## [Task details]
Would you please give all the lines below again, exactly as they stand?

(Collected data entries)

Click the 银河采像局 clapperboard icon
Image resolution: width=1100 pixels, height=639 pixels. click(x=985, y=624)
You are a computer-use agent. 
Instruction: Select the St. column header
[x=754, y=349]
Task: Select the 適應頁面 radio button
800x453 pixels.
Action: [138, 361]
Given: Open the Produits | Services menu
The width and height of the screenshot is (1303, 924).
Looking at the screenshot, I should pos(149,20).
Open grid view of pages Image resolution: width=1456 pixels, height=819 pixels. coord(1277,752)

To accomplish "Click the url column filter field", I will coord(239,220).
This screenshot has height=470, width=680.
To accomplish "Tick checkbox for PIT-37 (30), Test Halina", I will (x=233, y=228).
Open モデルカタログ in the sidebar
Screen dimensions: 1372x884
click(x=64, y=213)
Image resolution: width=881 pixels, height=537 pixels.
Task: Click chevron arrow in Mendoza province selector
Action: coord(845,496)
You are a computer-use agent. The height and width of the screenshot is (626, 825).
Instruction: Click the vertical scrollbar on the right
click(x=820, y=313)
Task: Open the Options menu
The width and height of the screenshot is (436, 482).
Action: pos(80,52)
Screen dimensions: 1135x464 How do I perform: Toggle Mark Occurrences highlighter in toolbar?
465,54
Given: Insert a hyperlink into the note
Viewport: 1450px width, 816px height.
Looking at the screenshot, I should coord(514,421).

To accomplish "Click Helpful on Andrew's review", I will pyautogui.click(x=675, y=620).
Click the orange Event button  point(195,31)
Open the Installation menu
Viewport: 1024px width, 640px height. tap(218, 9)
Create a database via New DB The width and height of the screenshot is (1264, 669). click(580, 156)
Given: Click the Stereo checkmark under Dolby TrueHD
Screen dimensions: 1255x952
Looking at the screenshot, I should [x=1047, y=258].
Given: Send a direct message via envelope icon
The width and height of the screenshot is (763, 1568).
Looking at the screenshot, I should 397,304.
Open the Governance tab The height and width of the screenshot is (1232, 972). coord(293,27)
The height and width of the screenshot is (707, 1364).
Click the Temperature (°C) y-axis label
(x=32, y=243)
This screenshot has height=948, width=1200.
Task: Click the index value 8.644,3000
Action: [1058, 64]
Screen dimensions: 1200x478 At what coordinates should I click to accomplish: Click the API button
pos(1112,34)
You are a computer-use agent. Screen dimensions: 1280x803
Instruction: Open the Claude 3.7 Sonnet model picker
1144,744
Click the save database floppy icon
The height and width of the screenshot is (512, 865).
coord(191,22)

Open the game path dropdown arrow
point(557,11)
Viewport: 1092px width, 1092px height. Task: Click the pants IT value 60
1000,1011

## [Task response]
Click the 银河采像局 clapperboard icon
Image resolution: width=1100 pixels, height=639 pixels. click(x=985, y=624)
You are a computer-use agent. 
Instruction: Select the St. column header
[x=754, y=349]
Task: Select the 適應頁面 radio button
800x453 pixels.
Action: [138, 361]
Given: Open the Produits | Services menu
The width and height of the screenshot is (1303, 924).
Looking at the screenshot, I should pos(149,20).
Open grid view of pages Image resolution: width=1456 pixels, height=819 pixels. coord(1277,752)

To accomplish "Click the url column filter field", I will coord(239,220).
This screenshot has height=470, width=680.
To accomplish "Tick checkbox for PIT-37 (30), Test Halina", I will (x=233, y=228).
Open モデルカタログ in the sidebar
Screen dimensions: 1372x884
click(x=64, y=213)
Image resolution: width=881 pixels, height=537 pixels.
Task: Click chevron arrow in Mendoza province selector
Action: coord(845,496)
You are a computer-use agent. The height and width of the screenshot is (626, 825).
Instruction: Click the vertical scrollbar on the right
click(x=820, y=313)
Task: Open the Options menu
The width and height of the screenshot is (436, 482).
Action: pos(80,52)
Screen dimensions: 1135x464 How do I perform: Toggle Mark Occurrences highlighter in toolbar?
465,54
Given: Insert a hyperlink into the note
Viewport: 1450px width, 816px height.
Looking at the screenshot, I should coord(514,421).

To accomplish "Click Helpful on Andrew's review", I will pyautogui.click(x=675, y=620).
Click the orange Event button  point(195,31)
Open the Installation menu
Viewport: 1024px width, 640px height. tap(218, 9)
Create a database via New DB The width and height of the screenshot is (1264, 669). click(580, 156)
Given: Click the Stereo checkmark under Dolby TrueHD
Screen dimensions: 1255x952
Looking at the screenshot, I should [x=1047, y=258].
Given: Send a direct message via envelope icon
The width and height of the screenshot is (763, 1568).
Looking at the screenshot, I should 397,304.
Open the Governance tab The height and width of the screenshot is (1232, 972). coord(293,27)
The height and width of the screenshot is (707, 1364).
Click the Temperature (°C) y-axis label
(x=32, y=243)
This screenshot has height=948, width=1200.
Task: Click the index value 8.644,3000
Action: [1058, 64]
Screen dimensions: 1200x478 At what coordinates should I click to accomplish: Click the API button
pos(1112,34)
You are a computer-use agent. Screen dimensions: 1280x803
Instruction: Open the Claude 3.7 Sonnet model picker
1144,744
Click the save database floppy icon
The height and width of the screenshot is (512, 865).
coord(191,22)

Open the game path dropdown arrow
point(557,11)
Viewport: 1092px width, 1092px height. Task: Click the pants IT value 60
1000,1011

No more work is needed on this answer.